IN the Middle East, US President Donald Trump was feted with pageantry, the leaders of Saudi Arabia and Israel seemingly in competition to outdo the other with the warmth of their welcomes and the depth of their pledges of co-operation.
But in Europe, Mr Trump has faced a far cooler reception and has been eager to go on the offensive.
Cajoled on issues like climate change and NATO’s defence pact, he’s responded by scolding some of the United States’ most loyal allies for not paying their fair share. He’s also refused to explicitly back the mutual defence agreement that has been activated only once, during the darkest hours of September 2001.
Still, Mr Trump hailed the trip a success as he arrived to the G-7 summit in Sicily on Friday, the final stop of his maiden international trip, a gruelling nine-day, five-stop marathon.
“Getting ready to engage G7 leaders on many issues including economic growth, terrorism, and security,” Mr Trump wrote on Twitter. “Trip has been very successful. We made and saved the USA many billions of dollars and millions of jobs.”
Once more, he will likely be received warily, a president who ran on a campaign of “America First” with suggestions of disentangling the United States from international pacts, now engaged in two days of pomp and policy with the leaders of the United Kingdom, France, Germany, Italy, Japan and Canada. Donald Tusk, president of the European Council, said the group’s leaders “sometimes have very different views” on topics such as climate change and trade, “but our role as the EU is to do everything to maintain the unity of the G-7 on all fronts.”
The White House believes that Mr Trump has made personal breakthroughs with his peers, having now met one-on-one with all the leaders of G-7. “It’s time for him to have an intimate discussion and understand their issues but, more importantly, for them to understand our issues,” national economic adviser Gary Cohn told reporters on air force One late on Thursday.
GERMANY PUSHES BACK AGAINST TRADE TUMP COMMENTS
A German government spokesman says trade surpluses like the one that’s provoking Mr Trump’s ire are the result of market factors and are “neither good nor bad.” Spokesman Georg Streiter didn’t comment directly on a confirmed report that Mr Trump called Germany “bad, very bad” on trade because of the success of German companies in selling cars and other goods to US customers.
But, speaking in Berlin, Streiter said Germany’s current account surplus — the broadest measure of trade and investment flows — reflects economic factors that the German government can’t directly do anything about.
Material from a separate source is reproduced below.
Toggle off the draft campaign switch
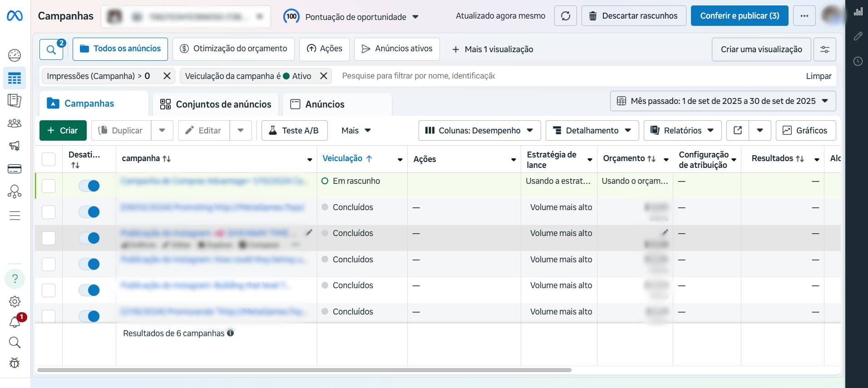The image size is (868, 388). 89,186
He said it was “also caused by factors that cannot, or at least cannot directly, be influenced by economic or financial policy measures in Germany, for example the oil price, the euro exchange rate, but also structural factors such as demographic developments.”
White House economic adviser Gary Cohn said Friday that Mr Trump did say Germans are “very bad on trade but he doesn’t have a problem with Germany.” He noted that Mr Trump’s father was born in Germany and said Mr Trump had told the leaders, “I don’t have a problem Germany, I have a problem with German trade.”
JUSTIN TRUDEAU AND MACRON LOOK ‘SO IN LOVE’
Fans dubbed Justin Trudeau and Emmanuel Macron “too hot to handle” when the politicians finally met for the first time.
Twitter users called the Canadian Prime Minister and French President the “most handsome world leaders” as they attended a G7 summit in Sicily, Italy, on Friday.
Excited fantasists said the liberal-left pair looked “so in love” as they strolled through ornate gardens and even suggested they star in a romantic comedy together.